La Libye, la charia et nous, par Bernard-Henri Lévy

 

 

Que faut-il penser de cette affaire de charia ? Et se pourrait-il que l’on n’ait soutenu les insurgés de Benghazi que pour se retrouver avec, à l’arrivée, un Etat interdisant le divorce et réinstaurant la polygamie ? Précisions. Explications.

 

1. Tout est parti d’une phrase. Une seule phrase. Elle n’a certes pas été prononcée, cette phrase, par le premier venu puisqu’il s’agit de Mustafa Abdeljalil, président du Conseil national de transition et père de la victoire. Mais, président ou pas, Abdeljalil est membre d’un Conseil dont les décisions sont collégiales. Et ce Conseil est, comme son nom l’indique, un organe de transition qui n’a pas vocation à édicter les lois de la future Libye.

 

Abdeljalil a exprimé une opinion.

 

Peut-être un vœu.

 

Peut-être n’était-ce même pas un vœu mais un gage donné à la minorité de combattants islamistes qui ont payé le tribut le plus lourd à la libération.

 

Et, quand bien même il aurait exprimé le fond de sa pensée, quel poids cela aurait-il quand on sait qu’il s’est engagé, comme tout le CNT, à ne pas briguer de poste dans la Libye d’après la transition ?

 

Il faudra, pour savoir à quoi ressemblera cette Libye, attendre la Constituante dans huit mois. Puis les élections générales. Puis le type de gouvernement qui en sortira. Faire comme si une petite phrase prononcée, dans la chaleur d’un meeting, par un homme estimable mais en train de quitter la scène suffisait à « faire basculer » le pays relève de la malveillance, du parti pris.

 

2. Il y a charia et charia. Et il faut, avant d’entonner le grand air de la régression et de la glaciation, savoir de quoi on parle.

 

Charia, d’abord, n’est pas un gros mot.

 

Comme « djihad » (qui signifie « effort spirituel » et que les islamistes ont fini par traduire en « guerre sainte »), comme « fatwa » (qui veut dire « avis religieux » et où le monde, à cause de l’affaire Rushdie, a pris l’habitude d’entendre « condamnation à mort »), le mot même de charia est l’enjeu d’une guerre sémantique sans merci mais continue de signifier, heureusement, pour la majorité des musulmans, quelque chose d’éminemment respectable.

 

C’est un terme qui apparaît cinq fois dans le Coran et que les traductions françaises rendent par « voie ».

 

Ce n’est pas le nom d’un « code », encore moins d’un « carcan » exhaustif de règles, mais d’un ensemble de « valeurs » soumises à l’interprétation des docteurs.

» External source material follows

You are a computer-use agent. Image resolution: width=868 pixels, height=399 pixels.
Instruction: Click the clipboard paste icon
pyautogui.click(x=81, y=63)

C’est un terme générique, autrement dit dont il appartient aux législateurs de proposer une application plus ou moins évolutive, plus ou moins stricte.

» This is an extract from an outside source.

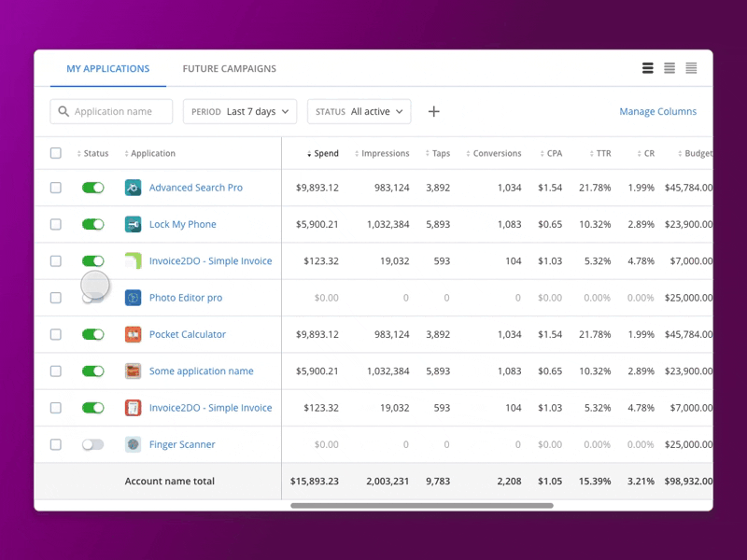Click the horizontal scrollbar under the table
The image size is (747, 560).
coord(422,506)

Moyennant quoi la quasi-totalité des pays musulmans font référence à la charia.

 

La plupart, y compris la Libye de Kadhafi à partir de 1993, en font l’une des sources de la loi.

 

Quand, comme au Maroc, ils ne le font pas, c’est parce que l’islam y est déjà religion d’Etat.

 

Et tout le problème est de savoir, alors, ce que l’on met sous ce vocable : la lapidation de la femme adultère, comme en Iran ? l’amputation des voleurs, comme en Arabie saoudite ? ou bien une somme de préceptes moraux que l’on s’efforce de combiner, comme en Egypte, avec le Code Napoléon ?

 

3. Que la question se pose, à partir de là, de la « voie » que choisira la Libye, soit.

 

Qu’une nouvelle bataille s’annonce, idéologique celle-là, où il s’agira d’arbitrer entre la minorité de ceux qui entendent la charia au sens des fanatiques et ceux qui veulent la voir composer avec l’idéal démocratique, cela va de soi.

 

Que, dans cette seconde bataille, nous ayons un rôle à jouer, qu’il appartienne aux amis de la nouvelle Libye, aux alliés qui ont contribué à ce qu’elle se libère d’une des dictatures les plus sanglantes de l’époque, de l’aider à ne pas tomber sous le joug d’une autre tyrannie, évidemment.

 

Mais, de grâce, pas de mauvaise foi.

 

Ne refaisons pas aux Libyens le coup, version civile, de ce fameux « enlisement » qui, au bout de huit jours de frappes aériennes, faisait déjà trouver le temps long.

 

Et ne demandons pas à cette Libye cassée par quarante-deux ans de despotisme, ne demandons pas à ce pays sans Etat, sans tradition juridique, sans vraie société civile, de devenir, en trois mois, une patrie des droits de l’homme.

 

La démocratie polonaise, trente ans après Solidarnosc, se cherche toujours.

 

La Russie en est encore à Poutine.

 

Il a fallu à la France une Terreur, une Restauration, deux Empires et plusieurs bains de sang pour donner corps à l’idéal républicain de 1789 puis à l’idée de laïcité.

 

Et l’on voudrait que la Libye passe, elle, de la nuit à la lumière ?

 

La bataille sera rude.

 

Elle connaîtra des embardées, des retours en arrière, des moments d’égarement.

 

Mais je connais assez les hommes et femmes qui, à Benghazi ou Misrata, ont voulu cette révolution pour savoir qu’ils ne se laisseront pas confisquer leurs droits conquis de si haute lutte.

 

Du grand schisme qui traverse le monde musulman, de l’affrontement historique (et, désormais, démocratique) entre les deux islams, celui des Lumières et celui des ténèbres, celui des modérés et celui des extrémistes, celui de la main tendue à l’Europe et celui de la guerre des civilisations, la Libye postkadhafiste est devenue une scène majeure – et je forme le pari que, sur cette scène, la victoire reviendra aux amis de la liberté.

 

Photo : D.R.

 

Source : la Règle du Jeu

 

Pour lire l’article à sa source (laregledujeu.org)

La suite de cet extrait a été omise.